Families of children with special health care needs are painfully acquainted with the too frequent
difficulty of having access to specialty care. In California, approximately one in six children is diagnosed with a special health care need, which can range from conditions such as asthma, diabetes, and birth defects, as well as developmental disabilities such as autism and cerebral palsy, and mental illness. Children with special health care needs (CSHCN) require healthcare and other services that are either more specialized in nature or must be accessed on a more frequent basis than generally required by children. This pronounced lack of access puts CSHCN at increased risk for chronic physical, developmental, behavioral or emotional conditions. Telehealth, the use of technology to provide and coordinate healthcare at a distance, can vastly improve access and care coordination for vulnerable populations, like CSHCN.
Last month, CaliforniaHealthline shared a story about Kimberly Griffiths’ daughter, Avery, who almost lost her life at just one week of age but the availability of telehealth saved her. Avery was taken to an emergency room in rural Sonora, California, and although the nearest ediatric specialist was 100 miles away, her emergency room doctors were able to connect via online video with a neonatologist at UC Davis. The specialist viewed hi-resolution images of the infant and her vital signs and determined that Avery had a congenital heart condition and prescribed medication to stabilize her breathing. “Without telemedicine, our daughter would have died that night,” Avery’s mother said, “Nobody should be denied the health care they need because of where they live.”
Telehealth provides communities with the option to bring care to children when available providers in a given area are in short supply or difficult to access. Telehealth can also be used to help coordinate care for kids who have multiple needs for health care and support services, as is often the case for CSHCN. Families with CSHCN who utilize telehealth services are able to access the care that they may otherwise go without, while also reducing both the need to travel far distances to see healthcare providers, and the need for school and work absences in order to make these appointments.

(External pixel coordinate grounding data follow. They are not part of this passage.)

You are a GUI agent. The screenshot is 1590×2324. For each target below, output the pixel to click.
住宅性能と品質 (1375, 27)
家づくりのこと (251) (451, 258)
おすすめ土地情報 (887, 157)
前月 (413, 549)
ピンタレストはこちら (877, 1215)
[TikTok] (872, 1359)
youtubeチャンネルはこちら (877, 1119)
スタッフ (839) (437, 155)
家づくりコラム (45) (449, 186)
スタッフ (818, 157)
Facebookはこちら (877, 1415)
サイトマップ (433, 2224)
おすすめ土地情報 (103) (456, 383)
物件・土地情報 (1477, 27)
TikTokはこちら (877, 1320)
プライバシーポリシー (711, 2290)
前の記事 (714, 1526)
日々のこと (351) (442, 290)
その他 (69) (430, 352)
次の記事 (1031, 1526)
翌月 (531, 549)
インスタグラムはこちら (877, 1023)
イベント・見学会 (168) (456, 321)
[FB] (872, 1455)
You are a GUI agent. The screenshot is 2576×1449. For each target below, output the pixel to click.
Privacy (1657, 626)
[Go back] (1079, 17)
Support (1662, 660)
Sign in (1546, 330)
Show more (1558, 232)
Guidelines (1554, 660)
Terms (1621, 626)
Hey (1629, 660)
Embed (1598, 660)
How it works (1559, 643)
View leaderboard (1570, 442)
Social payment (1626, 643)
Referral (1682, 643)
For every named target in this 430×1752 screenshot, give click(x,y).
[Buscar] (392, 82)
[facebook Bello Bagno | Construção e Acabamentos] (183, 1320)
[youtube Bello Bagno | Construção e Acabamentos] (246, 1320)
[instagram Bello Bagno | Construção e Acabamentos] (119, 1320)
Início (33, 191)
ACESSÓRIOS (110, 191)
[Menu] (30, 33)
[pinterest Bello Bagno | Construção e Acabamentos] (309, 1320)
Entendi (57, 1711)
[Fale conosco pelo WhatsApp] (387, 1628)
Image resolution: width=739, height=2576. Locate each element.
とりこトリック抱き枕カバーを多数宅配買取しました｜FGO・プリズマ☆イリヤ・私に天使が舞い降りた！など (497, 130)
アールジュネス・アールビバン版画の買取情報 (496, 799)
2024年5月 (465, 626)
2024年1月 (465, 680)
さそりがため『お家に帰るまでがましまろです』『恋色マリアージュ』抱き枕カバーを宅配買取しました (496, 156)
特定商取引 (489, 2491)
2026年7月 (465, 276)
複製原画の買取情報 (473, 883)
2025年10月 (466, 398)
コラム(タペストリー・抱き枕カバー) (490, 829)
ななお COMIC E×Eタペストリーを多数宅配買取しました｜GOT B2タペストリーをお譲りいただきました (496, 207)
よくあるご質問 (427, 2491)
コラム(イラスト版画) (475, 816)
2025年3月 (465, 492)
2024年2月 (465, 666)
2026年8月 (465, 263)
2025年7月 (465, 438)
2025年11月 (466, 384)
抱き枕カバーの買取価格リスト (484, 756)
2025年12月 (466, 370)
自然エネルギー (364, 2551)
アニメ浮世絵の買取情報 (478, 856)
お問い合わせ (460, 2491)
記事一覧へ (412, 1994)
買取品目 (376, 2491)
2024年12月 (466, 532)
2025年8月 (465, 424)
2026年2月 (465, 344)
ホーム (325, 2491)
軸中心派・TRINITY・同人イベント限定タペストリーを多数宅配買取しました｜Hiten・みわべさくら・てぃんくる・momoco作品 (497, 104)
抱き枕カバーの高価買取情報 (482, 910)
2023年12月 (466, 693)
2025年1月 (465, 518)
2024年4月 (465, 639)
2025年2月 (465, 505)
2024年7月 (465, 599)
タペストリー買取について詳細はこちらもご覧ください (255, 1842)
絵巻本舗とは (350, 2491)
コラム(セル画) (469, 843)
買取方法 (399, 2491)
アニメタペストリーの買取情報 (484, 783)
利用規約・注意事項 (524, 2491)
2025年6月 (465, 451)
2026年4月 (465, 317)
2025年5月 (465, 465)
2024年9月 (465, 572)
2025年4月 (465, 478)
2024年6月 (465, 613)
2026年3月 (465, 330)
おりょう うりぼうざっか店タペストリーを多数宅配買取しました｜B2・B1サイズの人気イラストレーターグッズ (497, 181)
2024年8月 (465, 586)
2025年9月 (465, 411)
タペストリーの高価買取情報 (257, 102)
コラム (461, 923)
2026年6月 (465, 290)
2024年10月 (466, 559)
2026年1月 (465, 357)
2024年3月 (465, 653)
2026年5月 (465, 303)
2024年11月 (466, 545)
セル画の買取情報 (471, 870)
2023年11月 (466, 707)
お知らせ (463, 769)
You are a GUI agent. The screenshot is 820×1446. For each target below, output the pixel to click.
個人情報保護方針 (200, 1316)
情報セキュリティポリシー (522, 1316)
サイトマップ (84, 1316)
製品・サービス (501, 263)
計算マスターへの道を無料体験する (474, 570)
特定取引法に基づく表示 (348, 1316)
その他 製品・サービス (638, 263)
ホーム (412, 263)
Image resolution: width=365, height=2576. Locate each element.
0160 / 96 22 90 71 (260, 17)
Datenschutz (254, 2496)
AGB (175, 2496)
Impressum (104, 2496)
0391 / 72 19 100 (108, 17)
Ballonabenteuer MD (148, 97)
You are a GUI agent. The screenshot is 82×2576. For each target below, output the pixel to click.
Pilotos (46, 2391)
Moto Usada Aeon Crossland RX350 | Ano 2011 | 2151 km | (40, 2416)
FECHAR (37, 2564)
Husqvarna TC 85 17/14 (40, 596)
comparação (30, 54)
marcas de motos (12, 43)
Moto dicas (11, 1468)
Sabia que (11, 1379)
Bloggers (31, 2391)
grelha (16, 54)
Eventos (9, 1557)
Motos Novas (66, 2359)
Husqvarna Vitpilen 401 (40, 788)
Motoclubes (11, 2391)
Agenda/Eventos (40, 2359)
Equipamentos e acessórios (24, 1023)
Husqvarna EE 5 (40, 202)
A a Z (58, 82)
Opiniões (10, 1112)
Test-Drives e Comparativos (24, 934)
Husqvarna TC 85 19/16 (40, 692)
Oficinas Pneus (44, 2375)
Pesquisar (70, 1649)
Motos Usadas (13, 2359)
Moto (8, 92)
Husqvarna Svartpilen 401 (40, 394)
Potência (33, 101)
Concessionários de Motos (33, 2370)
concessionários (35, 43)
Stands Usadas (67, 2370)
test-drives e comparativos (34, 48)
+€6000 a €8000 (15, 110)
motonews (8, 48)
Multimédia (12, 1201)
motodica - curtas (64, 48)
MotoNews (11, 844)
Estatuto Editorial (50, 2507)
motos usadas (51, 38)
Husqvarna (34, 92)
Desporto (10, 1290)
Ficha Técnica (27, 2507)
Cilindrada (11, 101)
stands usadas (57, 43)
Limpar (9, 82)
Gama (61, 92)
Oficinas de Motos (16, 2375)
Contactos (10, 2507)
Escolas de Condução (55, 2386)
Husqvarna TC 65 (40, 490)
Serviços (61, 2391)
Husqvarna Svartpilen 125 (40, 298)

Earlier this month, California lawmaker Sharon Quirk-Silva (D- Orange County) joined The Children’s Partnership and the Providence Speech and Hearing Center (PSHC) at an August 16th roundtable to discuss the promise of telehealth as a means of increasing access to vital services for families. The event featured a live tele-speech therapy demonstration by a speech pathologist who provides services to patients from her remote site in Mission Viejo, 20 miles from PSHC. After the demonstration, the panel – which included Assemblymember Quirk-Silva, Linda Smith, PSHC CEO, Isabel Becerra, CEO of the Coalition of Orange County Community Health Centers, and Mayra Alvarez, President of The Children’s Partnership – discussed the critical role that telehealth plays in providing services and care to children and families with access challenges and/or special needs across California.
Assemblymember Quirk-Silva mentioned that she and other state lawmakers are working to increase the resources made available to providers. However, such a task has become even more challenging as a result of attempts at the federal level to dismantle the ACA and Medicaid.
The Children’s Partnership remains committed to working with California policymakers, providers, payers, child health advocates, and families to advance telehealth and other promising solutions that will break down access barriers, improve care coordination and move us closer to achieving health equity in California.